Igguldden doesn't think he's stupid, and neither do the conservative blogs (I scouted around some, looking at other reviews of his book) who are loving up on this book. They really do think "girls are different," meaning "girls are passive," or "girls like to nurture!" By which it seems they mean girls are made to be servants to men.

Some of these blogs (the ones that allow comments) then hear from the female readers, saying well, actually, I do like to make paper airplanes, too; actually, you're wrong, my daughters like this book, too; actually, girls do enjoy running around and climbing trees...but the (male) bloggers just ignore those comments, so far as I can tell.

Igguldun and his patriarchal cohort can't hear us. Or see us. Or anyone like us. It's Sapir-Whorf-like blindness, I think. And no, I don't know how to fix it.

redfox said...

I hadn't known about all this -- when I saw the book in stores, I thought, "That looks like a great book! Too bad about the title, but I guess I understand what they were going for. I wonder why they didn't put out two versions, with complementary titles but otherwise identical, since 'The Dangerous Book for Girls' sounds great too." Now I know why. BAH.

Travis (♀) said...

Ugh. I'm with white bear--my teeth are grinding. In fact, my whole head is exploding. What a sexist ass, and they're promoting his book all over the place.

CB said...

hmm. I climbed trees, shot guns, fished, beat kids up, wore pants, and refused dresses, and I'll be damned but there's not a penis in my pants.

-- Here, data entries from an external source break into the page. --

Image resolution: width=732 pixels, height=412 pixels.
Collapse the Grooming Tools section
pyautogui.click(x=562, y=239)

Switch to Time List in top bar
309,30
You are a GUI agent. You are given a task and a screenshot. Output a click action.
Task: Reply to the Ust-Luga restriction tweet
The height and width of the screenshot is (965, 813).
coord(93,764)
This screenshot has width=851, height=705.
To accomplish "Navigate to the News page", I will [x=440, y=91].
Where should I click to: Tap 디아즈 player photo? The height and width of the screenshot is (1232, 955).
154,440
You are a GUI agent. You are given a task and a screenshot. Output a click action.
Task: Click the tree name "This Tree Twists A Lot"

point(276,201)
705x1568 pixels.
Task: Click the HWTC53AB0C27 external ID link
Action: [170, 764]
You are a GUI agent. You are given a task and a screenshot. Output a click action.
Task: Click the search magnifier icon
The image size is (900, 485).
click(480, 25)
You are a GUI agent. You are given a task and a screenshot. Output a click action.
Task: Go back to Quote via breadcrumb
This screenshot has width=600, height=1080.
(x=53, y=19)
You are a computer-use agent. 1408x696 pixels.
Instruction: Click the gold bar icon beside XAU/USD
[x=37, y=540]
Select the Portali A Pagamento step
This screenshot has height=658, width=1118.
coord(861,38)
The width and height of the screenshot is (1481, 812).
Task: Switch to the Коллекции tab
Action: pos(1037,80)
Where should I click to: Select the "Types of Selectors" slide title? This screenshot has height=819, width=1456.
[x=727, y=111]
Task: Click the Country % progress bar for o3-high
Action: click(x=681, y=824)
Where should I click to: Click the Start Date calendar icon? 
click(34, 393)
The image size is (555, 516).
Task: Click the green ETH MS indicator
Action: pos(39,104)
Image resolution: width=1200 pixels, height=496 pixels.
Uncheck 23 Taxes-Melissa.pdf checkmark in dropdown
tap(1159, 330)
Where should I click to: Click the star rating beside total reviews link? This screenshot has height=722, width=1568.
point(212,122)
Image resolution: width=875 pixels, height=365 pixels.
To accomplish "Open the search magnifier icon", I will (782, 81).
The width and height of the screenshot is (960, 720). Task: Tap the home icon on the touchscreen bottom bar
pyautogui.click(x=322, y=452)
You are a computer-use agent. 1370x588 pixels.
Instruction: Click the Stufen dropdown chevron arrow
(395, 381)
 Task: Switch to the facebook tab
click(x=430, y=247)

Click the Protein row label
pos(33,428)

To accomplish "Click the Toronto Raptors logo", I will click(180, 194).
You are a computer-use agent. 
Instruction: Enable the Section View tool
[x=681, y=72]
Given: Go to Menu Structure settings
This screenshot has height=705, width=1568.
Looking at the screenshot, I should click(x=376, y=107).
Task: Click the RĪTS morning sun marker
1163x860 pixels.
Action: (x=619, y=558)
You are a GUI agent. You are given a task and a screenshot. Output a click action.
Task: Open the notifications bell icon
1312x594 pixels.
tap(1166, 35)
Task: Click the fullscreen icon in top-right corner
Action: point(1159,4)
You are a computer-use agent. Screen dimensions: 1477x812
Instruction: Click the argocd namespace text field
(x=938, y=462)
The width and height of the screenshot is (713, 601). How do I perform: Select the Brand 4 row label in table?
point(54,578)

that kind of crap makes me feel suffocated more than arkansas's humidity.

Anonymous said...

Though we certainly have the same problems with the whole "girls are passive thing" we also have the additional incentive not to give this to our son... the chapter on "How to skin a rabbit." Really? Killing and skinning rabbits? See, as strict vegetarians we'd rather our son not kill the local wildlife. That way lies serial killer.